Leffler was discharged from BJH June 26. Leffler, of Christopher, Ill., is Hargis’s mother.
Leffler, whose kidney failure was a complication of her battle with diabetes, had been on dialysis three times a week for two years. The dialysis treatments, though lifesaving, kept Leffler from fully enjoying her life, said her husband of 39 years, Dale.
She’d be wiped out right after the treatment,” he said. “The next day she’d feel pretty good, but the morning after that, she’d feel bad again and it was time for treatment.
She’s looking forward to spending time with her grandchildren and working in her garden again, Dale Leffler said.
Hargis had intended to donate her kidney directly to her mother.

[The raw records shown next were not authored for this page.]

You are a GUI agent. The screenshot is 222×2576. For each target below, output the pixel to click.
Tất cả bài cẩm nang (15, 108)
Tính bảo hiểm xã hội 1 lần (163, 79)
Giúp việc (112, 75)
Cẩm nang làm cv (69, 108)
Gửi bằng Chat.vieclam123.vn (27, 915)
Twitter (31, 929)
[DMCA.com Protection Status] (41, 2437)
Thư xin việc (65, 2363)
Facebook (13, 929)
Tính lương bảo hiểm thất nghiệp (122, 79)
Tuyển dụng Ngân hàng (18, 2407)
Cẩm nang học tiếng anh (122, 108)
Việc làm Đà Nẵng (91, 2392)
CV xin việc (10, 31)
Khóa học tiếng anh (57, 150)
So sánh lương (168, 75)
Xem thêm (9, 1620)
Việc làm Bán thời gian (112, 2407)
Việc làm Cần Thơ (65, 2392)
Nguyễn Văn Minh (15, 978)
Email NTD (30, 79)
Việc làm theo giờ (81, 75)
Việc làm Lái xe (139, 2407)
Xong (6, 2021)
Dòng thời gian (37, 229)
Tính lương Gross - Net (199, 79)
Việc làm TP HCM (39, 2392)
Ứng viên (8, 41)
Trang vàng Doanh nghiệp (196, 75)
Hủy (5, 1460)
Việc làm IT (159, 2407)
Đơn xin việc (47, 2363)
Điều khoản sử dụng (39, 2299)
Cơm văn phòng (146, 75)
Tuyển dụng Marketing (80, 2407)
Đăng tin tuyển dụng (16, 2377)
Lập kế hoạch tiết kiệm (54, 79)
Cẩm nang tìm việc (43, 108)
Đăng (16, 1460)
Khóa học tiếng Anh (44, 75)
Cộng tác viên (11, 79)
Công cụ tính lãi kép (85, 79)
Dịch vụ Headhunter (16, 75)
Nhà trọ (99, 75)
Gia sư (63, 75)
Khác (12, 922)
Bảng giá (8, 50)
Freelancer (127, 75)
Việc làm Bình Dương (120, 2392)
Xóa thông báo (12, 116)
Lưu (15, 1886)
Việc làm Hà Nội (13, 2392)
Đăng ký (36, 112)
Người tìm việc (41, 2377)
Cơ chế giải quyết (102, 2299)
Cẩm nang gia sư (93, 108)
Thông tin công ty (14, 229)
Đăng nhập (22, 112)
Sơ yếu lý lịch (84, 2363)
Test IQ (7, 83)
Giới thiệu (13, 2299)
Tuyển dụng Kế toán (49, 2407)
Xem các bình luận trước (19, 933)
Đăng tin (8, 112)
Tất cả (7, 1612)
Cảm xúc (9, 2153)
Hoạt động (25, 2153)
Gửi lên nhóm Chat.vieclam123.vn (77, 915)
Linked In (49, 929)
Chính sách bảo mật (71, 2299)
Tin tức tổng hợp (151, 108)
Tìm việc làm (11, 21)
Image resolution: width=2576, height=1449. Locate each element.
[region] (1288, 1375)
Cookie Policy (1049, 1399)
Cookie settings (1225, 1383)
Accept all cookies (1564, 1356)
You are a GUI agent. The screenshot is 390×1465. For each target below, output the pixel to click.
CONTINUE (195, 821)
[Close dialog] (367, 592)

But testing showed that they weren’t a blood antigen match. Antigens in Leffler’s blood also made it unlikely that she would ever find a matching cadaver donor, said Dr. Shenoy.
The domino procedure involving the three medical centers speaks to the lack of organ donors throughout the nation.
There are many institutions that do living donor transplants, but there are so many people on the waiting list,” says Dr. Shenoy. “Through this domino exchange, we want to set a national model.”
This is the second multi-center exchange BJH has participated in. On Feb. 14, Dr. Shenoy and Washington University transplant surgeon Martin Jendrisak, MD, participated in a six-way swap, in which 12 patients at BJH, Hopkins and Integris Baptist swapped kidneys.